By now you’ve read or heard about the Supreme Court of the United States ruling regarding marriage. Basically, the Court said that denying recognition to same-sex couples who are legally marriedunder state law is unconstitutional as it violates equal protection rights under the U.S. Constitution. If you live in a state where same-sex marriage is legal, hooray! There are still quite a bit of states that do not recognize these marriages and may continue to establish their own state laws relating to the subject.

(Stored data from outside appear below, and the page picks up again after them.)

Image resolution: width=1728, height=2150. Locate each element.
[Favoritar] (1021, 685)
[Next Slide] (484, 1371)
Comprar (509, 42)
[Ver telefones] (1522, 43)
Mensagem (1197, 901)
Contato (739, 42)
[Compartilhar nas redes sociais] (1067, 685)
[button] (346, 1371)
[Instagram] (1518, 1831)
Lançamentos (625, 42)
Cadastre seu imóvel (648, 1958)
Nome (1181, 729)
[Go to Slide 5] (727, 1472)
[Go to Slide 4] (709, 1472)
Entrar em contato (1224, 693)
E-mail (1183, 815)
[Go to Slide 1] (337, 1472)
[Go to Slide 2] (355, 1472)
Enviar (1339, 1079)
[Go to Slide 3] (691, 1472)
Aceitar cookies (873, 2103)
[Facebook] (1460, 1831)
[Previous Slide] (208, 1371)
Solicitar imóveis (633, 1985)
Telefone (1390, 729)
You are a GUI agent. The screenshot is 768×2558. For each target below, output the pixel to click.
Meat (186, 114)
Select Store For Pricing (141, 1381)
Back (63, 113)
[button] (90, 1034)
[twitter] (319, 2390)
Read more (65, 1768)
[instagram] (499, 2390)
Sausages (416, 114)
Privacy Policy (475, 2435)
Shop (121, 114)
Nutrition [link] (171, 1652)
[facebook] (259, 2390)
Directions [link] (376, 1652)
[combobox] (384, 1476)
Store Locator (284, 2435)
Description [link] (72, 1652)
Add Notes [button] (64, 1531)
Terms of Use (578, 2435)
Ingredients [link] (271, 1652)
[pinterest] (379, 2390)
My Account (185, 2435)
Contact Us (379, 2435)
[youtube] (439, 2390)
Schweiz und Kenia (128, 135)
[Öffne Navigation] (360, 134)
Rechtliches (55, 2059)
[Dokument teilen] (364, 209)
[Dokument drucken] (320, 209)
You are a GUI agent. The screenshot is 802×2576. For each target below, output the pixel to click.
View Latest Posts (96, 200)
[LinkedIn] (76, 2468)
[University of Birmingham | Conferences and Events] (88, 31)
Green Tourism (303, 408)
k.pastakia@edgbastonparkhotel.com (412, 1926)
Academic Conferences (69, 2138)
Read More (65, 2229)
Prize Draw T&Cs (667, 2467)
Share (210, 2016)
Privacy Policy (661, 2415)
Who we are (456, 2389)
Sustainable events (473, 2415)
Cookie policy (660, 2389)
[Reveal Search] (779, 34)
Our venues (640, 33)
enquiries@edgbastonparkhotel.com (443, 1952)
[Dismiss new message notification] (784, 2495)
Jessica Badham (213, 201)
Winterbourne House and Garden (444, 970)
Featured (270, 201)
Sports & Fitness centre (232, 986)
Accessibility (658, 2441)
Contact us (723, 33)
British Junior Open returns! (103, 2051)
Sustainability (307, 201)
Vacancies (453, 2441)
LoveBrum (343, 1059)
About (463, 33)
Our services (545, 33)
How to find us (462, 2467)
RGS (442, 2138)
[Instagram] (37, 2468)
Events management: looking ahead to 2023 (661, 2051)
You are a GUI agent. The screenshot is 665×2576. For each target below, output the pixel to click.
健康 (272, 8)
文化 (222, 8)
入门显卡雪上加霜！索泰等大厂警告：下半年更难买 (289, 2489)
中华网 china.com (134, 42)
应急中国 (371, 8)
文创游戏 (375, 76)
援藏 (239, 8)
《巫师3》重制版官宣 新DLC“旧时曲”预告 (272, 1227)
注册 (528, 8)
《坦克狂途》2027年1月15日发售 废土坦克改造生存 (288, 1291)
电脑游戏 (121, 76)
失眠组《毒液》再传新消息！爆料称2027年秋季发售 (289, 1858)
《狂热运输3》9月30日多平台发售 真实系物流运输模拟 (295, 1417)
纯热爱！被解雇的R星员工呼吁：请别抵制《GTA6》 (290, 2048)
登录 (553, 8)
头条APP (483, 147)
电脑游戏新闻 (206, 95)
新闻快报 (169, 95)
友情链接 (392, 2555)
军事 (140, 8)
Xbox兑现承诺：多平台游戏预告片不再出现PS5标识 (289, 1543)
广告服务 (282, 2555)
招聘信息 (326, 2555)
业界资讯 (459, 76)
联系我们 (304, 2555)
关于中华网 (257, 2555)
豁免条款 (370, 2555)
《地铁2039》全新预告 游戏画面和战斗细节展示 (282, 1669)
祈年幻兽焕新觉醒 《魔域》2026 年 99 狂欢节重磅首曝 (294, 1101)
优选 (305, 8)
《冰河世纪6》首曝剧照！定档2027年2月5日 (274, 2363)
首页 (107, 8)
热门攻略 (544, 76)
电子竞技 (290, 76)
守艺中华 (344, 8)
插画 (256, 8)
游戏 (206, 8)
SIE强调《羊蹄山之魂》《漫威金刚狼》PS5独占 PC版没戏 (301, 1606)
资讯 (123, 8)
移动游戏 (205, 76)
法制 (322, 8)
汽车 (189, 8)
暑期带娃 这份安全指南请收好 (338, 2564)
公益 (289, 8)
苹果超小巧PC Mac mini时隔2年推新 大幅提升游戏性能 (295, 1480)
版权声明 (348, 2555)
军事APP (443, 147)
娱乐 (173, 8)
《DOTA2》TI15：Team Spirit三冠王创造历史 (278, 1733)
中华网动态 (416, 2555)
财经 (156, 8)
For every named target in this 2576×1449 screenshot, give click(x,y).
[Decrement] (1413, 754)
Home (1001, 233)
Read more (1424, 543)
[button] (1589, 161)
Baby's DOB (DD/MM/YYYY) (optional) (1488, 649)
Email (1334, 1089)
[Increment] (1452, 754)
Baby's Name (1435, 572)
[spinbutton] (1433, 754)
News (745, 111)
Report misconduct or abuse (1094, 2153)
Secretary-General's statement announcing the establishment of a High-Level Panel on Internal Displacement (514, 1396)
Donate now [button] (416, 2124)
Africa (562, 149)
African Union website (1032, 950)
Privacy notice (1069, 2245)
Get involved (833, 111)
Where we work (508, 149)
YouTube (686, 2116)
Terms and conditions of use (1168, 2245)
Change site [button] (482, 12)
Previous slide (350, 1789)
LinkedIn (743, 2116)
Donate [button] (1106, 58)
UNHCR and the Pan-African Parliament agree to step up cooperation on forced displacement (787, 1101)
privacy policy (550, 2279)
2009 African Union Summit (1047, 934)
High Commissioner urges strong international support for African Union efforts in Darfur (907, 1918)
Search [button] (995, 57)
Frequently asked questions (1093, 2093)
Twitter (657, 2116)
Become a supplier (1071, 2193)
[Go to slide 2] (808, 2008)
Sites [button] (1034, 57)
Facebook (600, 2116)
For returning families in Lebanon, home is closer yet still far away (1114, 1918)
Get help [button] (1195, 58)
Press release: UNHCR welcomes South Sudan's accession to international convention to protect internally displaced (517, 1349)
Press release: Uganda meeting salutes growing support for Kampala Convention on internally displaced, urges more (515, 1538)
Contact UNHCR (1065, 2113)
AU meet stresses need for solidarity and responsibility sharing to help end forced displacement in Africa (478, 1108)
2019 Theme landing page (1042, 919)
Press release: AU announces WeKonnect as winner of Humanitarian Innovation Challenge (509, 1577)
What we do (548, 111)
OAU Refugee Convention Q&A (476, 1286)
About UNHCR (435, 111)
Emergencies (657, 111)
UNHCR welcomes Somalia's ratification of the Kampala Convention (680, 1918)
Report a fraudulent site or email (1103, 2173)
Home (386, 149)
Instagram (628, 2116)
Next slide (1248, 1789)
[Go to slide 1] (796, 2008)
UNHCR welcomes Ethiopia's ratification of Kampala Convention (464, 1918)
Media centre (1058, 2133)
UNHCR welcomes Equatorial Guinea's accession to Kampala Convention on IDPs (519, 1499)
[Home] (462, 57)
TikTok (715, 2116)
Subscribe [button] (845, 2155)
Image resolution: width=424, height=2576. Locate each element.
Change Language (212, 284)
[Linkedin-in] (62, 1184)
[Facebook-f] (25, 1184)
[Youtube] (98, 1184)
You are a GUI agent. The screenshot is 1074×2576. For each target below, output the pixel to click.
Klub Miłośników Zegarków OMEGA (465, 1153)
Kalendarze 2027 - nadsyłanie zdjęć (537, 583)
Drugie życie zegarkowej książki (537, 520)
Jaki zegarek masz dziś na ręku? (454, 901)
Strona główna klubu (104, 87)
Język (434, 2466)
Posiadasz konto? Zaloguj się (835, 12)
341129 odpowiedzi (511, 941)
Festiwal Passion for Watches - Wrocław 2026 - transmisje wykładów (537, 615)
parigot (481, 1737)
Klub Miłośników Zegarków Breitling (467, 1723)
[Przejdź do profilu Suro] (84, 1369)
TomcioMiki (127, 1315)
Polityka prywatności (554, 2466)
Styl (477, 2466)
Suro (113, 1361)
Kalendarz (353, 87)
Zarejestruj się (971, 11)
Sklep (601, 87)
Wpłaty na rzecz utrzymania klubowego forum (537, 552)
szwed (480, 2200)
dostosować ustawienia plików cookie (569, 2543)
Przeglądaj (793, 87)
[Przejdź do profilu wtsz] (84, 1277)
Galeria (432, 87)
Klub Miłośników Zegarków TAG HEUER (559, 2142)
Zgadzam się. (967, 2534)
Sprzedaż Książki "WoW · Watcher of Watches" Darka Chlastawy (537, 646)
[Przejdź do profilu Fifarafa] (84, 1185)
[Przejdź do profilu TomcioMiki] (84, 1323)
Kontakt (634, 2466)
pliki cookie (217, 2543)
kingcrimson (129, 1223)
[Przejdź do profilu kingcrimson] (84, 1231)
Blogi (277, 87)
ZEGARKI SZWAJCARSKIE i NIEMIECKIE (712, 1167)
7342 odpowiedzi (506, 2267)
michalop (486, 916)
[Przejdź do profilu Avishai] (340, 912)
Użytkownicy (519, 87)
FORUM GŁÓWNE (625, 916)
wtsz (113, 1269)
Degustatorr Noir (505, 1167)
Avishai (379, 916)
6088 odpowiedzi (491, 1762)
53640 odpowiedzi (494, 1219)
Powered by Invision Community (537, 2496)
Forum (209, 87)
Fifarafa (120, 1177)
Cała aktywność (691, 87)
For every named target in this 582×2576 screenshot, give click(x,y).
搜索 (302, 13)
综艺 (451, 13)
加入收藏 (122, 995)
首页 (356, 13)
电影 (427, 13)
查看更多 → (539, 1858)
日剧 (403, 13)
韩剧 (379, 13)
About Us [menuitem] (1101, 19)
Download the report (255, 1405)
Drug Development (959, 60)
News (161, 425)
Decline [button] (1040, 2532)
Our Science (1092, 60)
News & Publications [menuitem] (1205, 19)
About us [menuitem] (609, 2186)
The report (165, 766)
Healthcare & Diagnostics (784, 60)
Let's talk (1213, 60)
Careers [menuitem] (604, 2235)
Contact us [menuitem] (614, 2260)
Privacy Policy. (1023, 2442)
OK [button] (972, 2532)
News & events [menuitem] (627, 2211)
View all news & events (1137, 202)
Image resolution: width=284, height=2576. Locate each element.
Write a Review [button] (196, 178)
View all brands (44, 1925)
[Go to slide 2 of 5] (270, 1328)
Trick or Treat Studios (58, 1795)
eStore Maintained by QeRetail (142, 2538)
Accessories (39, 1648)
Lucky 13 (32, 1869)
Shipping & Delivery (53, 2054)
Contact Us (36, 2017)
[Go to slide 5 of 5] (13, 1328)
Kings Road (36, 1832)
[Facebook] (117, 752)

According to the National Conference of State Legislatures, there are 35 states that limit marriage to opposite sex couples. 12 states and the District of Columbia allow same-sex marriage (California*, Connecticut, Iowa, Maine, Maryland, Massachusetts, Minnesota, New Hampshire, New York, Rhode Island, Vermont, Washington).
*California’s Proposition 8, prohibiting same sex marriages was struck down by the Supreme Court today.
So, why am I writing about this? The decision directly affects Employee Benefits.
- the Family and Medical Leave Act (FMLA)
- the Employee Retirement Income Security Act (ERISA)
- the Health Insurance Portability and Accountability Act (HIPAA)
- the Consolidated Omnibus Benefits Reconciliation Act (COBRA)
- the Affordable Care Act (ACA)
- Equal Employment Opportunity
- Social Security
- Immigration and tax laws
This ruling will undoubtedly trigger major changes for HR professionals. The decision is expected to mean a major overhaul of federal rules affecting employee benefits administration and payroll operations.
In the days to come, decisions will be made by state and federal agencies on how to specifically implement the rulings. As soon as we receive guidance, we will share with you. In the meantime, employers should begin to review their current policies to determine whether or not they’re affected.